Faut-il une fatwa pour les Verts ?

Faut-il une fatwa pour que les Verts puissent surseoir à l’accomplissement de l’obligation du jeûne durant la compétition ? Avant le match entre l’Algérie et la Russie et alors que la question relevait encore de l’hypothèse, les religieux algériens ont émis des avis divergents. Il y a ceux, à l’image de cheikh Mohamed Mekerkeb, de l’Association des oulémas, qui considère qu’un match de football, quel que soit son importance, n’est qu’un «jeu» et n’est donc pas éligible pour faire partie des cas de dispense du jeûne durant le Ramadhan.

«Il n'est pas licite pour les joueurs algériens de rompre le jeûne pour un jeu. » Il a même suggéré aux joueurs de «faire le jeûne car Dieu est avec les jeûneurs ». Le cheikh ne se contente pas d'émettre un avis de type religieux en déclarant que les jeunes «peuvent jouer et faire le jeûne en même temps».

Aucune comparaison n'est possible, estime cheikh Mkerkeb, avec la dispense permise à ceux qui sont en voyage de rompre le jeûne. Intraitable, le cheikh affirme que cela ne concerne que ceux qui voyagent pour des «raisons de santé, pour le djihad ou pour la quête du savoir ».

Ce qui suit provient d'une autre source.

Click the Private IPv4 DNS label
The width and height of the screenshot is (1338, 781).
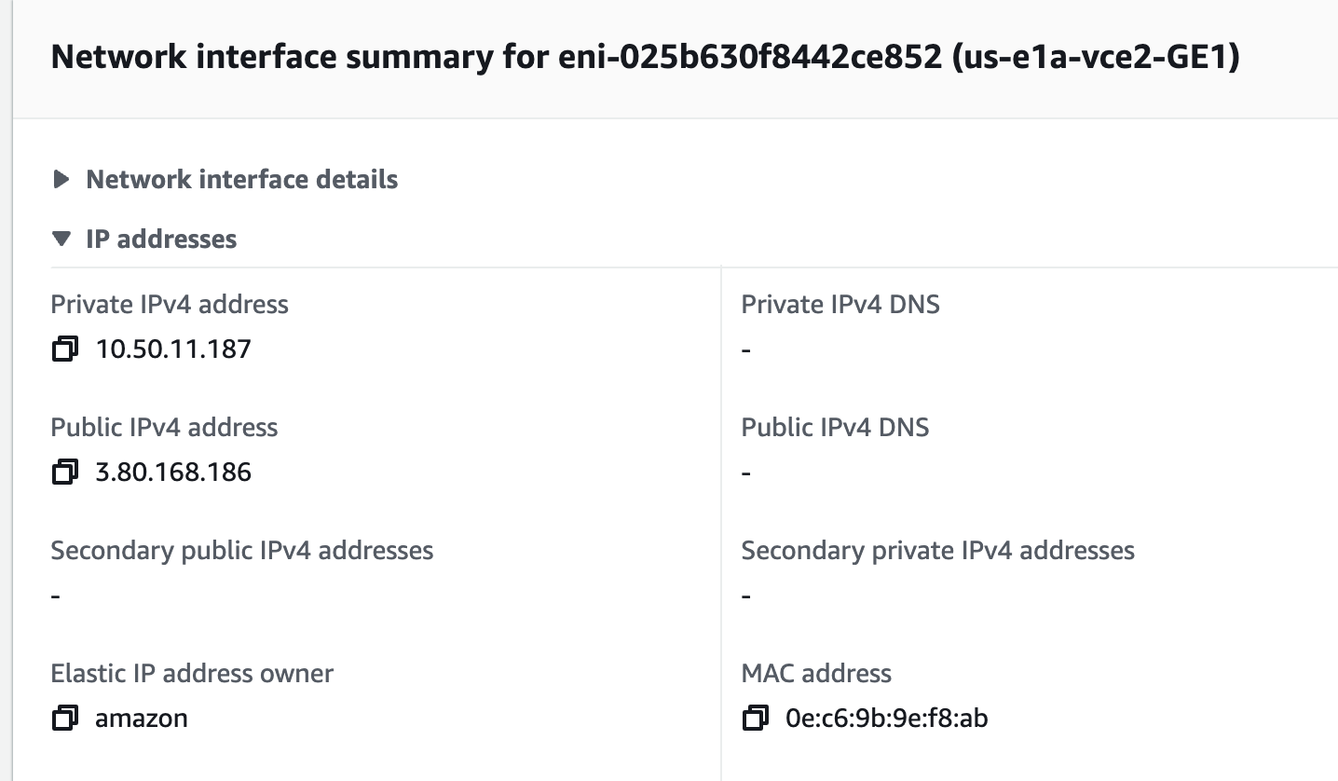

La représentation d'un pays dans une compétition mondiale n'entre pas dans cette catégorie, car le cheikh insiste, c'est un «jeu» et "Dieu ne leur a pas imposé la charge de jouer aux gens pour qu'ils en fassent argument pour ne pas jeûner ».

 

Divergences des imams et choix personnel

Mkerkeb est appuyé par Djeloul Hdjimi de la Coordination des imams qui estime qu'il revient à la FIFA de changer les règles et de permettre de faire les matches en nocturne quand la Coupe du monde coïncide avec le Ramadhan. Il conseille aux joueurs de faire le jeûne car actuellement «le temps est frais et les journées courtes au Brésil » Tous deux répondaient à des avis émis par d’autres religieux allant dans le sens de l’autorisation de suspendre le jeûne durant le match. C’est le cas de Cheikh Mohamed Cherif Kaher, président de la commission des Fatwas du Haut Conseil Islamique (HCI) avait ainsi estimé que les joueurs engagés pouvaient s'abstenir de jeûner. Cheikh Maâmoun El-Quassimi, également membre du HCI, est également dans la même lecture. Il précise que les «joueurs doivent rester dans l'intention (nia) de faire le jeûne jusqu'à ce qu'ils commencent à jouer durant le Ramadhan, ils peuvent dans ces conditions rompre le jeûne. » En clair, un joueur remplaçant doit faire le jeûne jusqu'à ce que l’entraîneur décide de le faire entrer dans le match. Ces divergences entre les imams ne sont pas une surprise car ils abordent des réalités imprévues par la tradition et où l’interprétation est de mise. Une règle de bon sens fait qu’en l’absence d’un consensus des religieux, le libre-arbitre des gens est de mise. La divergence des imams ne permettant pas d’édicter une règle, c’est le "choix personnel " qui prime.

 

Feghouli, Ghoulam et Brahimi : les plus piétistes

Certes, des joueurs, très piétistes, à l’image de Sofiane Feghouli, Faouzi Ghoulam, Mohamed-Amine Zemmamouche ou autres Yacine Brahimi font valoir que faire le jeûne a une influence positive sur le "mental". Mais peuvent-ils ignorer la réalité de l’incidence du jeûne sur leurs capacités physiques et leurs performances.